I needn’t have worried. He turned out to be charming, friendly, and not at all pompous. Knowing that I might be caught out if the conversation turned into a debate on the respective merits of Pope or Burke, I made most of my questions revolve around his youthful exploits as a collector of eighteenth century literature in wartime and post-war London. In this regard he turned out to be immensely informative. I learned, for example that during the forties an increasing supply allied to a decreasing demand for antiquarian books meant that dealers were able to acquire choice copies of excellent titles for small sums and pass on these books for a reasonable profit to modest collectors like himself. Back then, it was possible to assemble an interesting library and not pay more than ten shillings for any book. He had bought the 68 volume first edition of Johnson’s Lives of the Poets for £7 15 shillings. Other collectors with bigger pockets, like Geoffrey Keynes, were also able to create formidable libraries in this period.
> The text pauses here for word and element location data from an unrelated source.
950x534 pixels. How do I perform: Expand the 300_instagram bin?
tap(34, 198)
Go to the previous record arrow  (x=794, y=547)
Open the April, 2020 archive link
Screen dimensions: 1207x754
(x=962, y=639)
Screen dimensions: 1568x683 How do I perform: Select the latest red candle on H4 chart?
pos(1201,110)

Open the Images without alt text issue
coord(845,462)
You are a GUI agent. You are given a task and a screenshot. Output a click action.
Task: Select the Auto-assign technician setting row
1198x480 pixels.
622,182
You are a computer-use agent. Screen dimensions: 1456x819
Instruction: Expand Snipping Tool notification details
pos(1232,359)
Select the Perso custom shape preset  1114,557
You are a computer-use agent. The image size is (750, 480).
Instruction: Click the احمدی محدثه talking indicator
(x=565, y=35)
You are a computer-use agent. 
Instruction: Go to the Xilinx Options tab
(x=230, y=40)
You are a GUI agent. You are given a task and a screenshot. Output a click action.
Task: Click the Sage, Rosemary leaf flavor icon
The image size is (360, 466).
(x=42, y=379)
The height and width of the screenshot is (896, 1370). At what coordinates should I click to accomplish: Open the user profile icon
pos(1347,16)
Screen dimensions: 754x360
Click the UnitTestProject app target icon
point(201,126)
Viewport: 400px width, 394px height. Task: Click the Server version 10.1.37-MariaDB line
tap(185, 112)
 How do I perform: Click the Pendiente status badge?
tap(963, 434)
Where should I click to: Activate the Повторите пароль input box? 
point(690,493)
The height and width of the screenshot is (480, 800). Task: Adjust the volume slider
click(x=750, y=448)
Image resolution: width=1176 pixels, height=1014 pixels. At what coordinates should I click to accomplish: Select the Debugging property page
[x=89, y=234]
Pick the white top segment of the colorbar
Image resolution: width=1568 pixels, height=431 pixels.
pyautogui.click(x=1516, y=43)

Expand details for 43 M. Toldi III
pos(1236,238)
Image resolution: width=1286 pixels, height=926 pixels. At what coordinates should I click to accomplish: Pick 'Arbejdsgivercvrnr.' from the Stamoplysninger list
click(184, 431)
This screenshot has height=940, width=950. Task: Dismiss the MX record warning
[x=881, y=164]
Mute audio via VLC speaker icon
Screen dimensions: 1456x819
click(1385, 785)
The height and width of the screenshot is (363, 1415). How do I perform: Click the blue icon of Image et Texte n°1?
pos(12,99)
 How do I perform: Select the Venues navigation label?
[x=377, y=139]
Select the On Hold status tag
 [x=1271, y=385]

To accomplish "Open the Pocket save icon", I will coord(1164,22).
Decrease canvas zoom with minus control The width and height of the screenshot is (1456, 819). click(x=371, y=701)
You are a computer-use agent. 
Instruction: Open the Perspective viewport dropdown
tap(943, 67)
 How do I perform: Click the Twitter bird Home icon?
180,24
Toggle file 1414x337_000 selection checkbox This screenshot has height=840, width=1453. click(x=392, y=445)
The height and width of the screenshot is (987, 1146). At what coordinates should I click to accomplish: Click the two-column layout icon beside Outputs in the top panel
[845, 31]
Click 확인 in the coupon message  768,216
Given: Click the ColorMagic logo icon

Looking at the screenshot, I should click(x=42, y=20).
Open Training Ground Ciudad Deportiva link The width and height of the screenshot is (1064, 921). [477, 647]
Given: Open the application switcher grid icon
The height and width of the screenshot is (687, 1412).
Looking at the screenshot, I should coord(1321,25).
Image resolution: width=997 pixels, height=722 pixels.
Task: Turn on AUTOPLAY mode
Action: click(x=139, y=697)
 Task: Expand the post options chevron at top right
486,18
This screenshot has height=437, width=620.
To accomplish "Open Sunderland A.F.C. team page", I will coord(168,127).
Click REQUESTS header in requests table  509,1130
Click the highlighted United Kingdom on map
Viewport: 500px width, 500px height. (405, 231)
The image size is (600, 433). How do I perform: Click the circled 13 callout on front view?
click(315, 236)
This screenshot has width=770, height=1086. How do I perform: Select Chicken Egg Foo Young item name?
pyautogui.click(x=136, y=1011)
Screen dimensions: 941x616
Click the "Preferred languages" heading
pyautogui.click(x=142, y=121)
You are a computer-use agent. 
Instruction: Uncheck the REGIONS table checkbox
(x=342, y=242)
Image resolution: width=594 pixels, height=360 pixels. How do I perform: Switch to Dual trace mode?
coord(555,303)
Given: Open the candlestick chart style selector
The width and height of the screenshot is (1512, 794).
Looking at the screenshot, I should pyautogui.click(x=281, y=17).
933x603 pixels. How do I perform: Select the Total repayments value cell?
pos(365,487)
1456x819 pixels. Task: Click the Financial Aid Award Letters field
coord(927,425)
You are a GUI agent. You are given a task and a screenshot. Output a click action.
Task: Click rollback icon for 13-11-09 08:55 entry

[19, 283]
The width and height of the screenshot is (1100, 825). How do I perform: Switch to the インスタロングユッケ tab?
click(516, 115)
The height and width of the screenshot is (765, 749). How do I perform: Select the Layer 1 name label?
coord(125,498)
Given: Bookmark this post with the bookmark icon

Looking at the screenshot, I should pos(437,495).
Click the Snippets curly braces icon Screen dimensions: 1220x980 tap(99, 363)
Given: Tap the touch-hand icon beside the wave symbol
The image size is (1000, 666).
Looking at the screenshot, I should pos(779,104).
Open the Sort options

Rees Mogg also revealed that on a long plane journey he was more likely to take a copy of Ivanhoe than Pope and that he’d sold most of his Pope collection to the New York Public Library. Most fascinating of all, however, was his anecdote concerning the acquisition of a rummer engraved 'Blake in anguish, Felpham 1804'. He’d seen it in a Christies catalogue, decided to view it, and eventually bought it for £55. He later sold it to the famous Corning Glass collection in New York, where it is now recognised as the only glass ever engraved by William Blake.